- Input for this task -
***
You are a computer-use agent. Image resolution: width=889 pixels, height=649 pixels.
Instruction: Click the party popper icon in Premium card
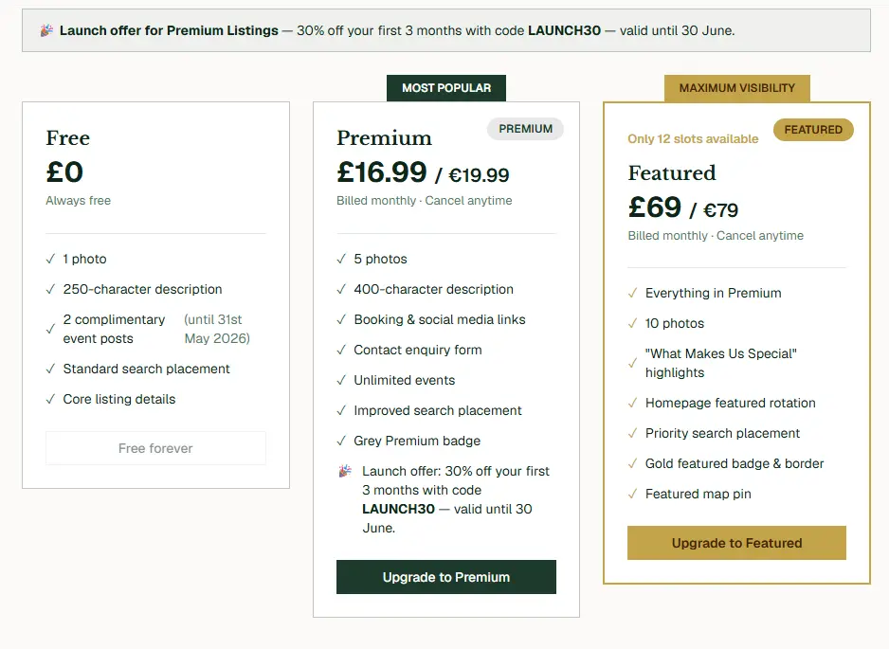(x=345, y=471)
***
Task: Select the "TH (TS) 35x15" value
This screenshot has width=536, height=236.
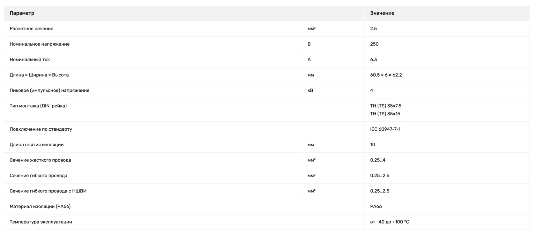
***
- The problem -
Recast the items from the line that has "Task: Select the" through the line that has "This screenshot has width=536, height=236." as a Markdown table with the columns n and Line, one row per line, skipping any blank lines.

- Solution to this exercise -
| n | Line |
|---|---|
| 1 | Task: Select the "TH (TS) 35x15" value |
| 2 | This screenshot has width=536, height=236. |